## Required action
Every line from the one with "Given: Click the ACCESSDATA_FTK_IMAGER" to the one with "Task: Toggle the exoskeleton shortcut", including those two, is to be copied exactly; all other lines of the entries below are left out.

[Saved data entries]
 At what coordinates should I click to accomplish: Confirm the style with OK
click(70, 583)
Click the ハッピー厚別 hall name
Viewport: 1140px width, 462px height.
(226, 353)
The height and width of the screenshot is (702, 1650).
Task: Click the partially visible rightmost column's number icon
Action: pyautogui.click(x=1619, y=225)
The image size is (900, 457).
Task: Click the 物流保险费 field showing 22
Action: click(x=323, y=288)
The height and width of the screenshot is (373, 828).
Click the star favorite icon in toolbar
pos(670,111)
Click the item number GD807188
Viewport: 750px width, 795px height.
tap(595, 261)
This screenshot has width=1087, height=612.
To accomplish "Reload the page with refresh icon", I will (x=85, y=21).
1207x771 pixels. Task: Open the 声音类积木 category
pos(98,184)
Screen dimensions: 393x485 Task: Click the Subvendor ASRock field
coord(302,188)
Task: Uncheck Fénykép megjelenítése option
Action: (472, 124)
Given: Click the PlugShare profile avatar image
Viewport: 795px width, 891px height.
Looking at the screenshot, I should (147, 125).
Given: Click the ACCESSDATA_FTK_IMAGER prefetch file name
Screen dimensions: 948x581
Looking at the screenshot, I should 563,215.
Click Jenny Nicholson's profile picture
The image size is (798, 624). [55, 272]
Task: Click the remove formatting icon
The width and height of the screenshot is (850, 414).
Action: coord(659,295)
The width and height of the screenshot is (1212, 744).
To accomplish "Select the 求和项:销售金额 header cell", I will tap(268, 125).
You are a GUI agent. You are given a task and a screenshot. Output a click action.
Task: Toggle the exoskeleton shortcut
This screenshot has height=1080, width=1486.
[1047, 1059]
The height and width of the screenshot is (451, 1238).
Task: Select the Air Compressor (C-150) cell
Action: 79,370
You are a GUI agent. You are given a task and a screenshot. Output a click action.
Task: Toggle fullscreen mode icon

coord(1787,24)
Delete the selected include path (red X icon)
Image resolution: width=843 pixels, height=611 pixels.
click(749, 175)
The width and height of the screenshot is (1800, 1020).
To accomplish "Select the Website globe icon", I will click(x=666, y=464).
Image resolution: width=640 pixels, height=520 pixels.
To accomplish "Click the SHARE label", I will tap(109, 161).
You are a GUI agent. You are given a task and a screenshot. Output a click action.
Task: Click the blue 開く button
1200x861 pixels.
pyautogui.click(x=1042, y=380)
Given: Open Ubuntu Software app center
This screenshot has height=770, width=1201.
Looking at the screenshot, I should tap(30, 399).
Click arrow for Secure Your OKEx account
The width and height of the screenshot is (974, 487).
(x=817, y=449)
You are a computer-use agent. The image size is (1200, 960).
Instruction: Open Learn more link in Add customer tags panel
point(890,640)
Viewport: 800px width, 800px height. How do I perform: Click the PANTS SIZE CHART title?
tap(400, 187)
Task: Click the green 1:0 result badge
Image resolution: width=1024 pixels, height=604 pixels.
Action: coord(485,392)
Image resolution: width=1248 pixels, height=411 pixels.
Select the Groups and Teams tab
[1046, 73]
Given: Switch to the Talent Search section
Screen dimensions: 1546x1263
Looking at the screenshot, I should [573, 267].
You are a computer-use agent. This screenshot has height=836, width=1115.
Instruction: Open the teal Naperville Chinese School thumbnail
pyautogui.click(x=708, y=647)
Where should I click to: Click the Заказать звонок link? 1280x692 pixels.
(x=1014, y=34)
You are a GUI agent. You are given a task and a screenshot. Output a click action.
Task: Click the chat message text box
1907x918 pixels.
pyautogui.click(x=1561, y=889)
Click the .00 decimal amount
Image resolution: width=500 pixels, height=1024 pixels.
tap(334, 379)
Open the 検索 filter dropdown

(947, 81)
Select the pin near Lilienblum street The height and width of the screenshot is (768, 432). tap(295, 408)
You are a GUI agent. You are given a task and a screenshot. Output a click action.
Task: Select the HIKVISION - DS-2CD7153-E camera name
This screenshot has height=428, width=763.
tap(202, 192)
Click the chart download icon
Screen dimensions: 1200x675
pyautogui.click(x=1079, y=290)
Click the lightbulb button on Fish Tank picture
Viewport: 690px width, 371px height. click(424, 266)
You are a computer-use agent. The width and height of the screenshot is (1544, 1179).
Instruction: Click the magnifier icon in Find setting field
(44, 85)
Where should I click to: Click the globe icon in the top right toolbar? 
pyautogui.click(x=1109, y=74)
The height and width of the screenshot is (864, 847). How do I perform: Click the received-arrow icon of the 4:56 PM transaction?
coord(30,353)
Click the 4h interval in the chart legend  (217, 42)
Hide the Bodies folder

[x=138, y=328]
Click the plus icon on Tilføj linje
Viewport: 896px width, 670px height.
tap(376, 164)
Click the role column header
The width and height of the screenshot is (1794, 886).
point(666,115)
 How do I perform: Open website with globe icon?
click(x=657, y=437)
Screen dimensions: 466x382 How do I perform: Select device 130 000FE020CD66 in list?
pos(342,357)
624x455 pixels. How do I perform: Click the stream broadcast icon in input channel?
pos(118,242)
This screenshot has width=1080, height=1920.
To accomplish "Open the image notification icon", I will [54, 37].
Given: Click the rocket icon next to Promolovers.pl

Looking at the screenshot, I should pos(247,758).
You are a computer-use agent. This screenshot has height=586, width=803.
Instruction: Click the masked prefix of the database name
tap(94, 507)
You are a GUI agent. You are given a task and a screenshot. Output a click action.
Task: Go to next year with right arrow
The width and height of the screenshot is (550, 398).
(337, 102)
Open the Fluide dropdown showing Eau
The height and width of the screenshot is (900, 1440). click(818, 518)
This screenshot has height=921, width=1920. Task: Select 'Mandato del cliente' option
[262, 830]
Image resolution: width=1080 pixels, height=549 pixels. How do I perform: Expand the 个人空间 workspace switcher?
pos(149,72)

## Answer for the task
Given: Click the ACCESSDATA_FTK_IMAGER prefetch file name
Screen dimensions: 948x581
Looking at the screenshot, I should 563,215.
Click Jenny Nicholson's profile picture
The image size is (798, 624). [55, 272]
Task: Click the remove formatting icon
The width and height of the screenshot is (850, 414).
Action: coord(659,295)
The width and height of the screenshot is (1212, 744).
To accomplish "Select the 求和项:销售金额 header cell", I will tap(268, 125).
You are a GUI agent. You are given a task and a screenshot. Output a click action.
Task: Toggle the exoskeleton shortcut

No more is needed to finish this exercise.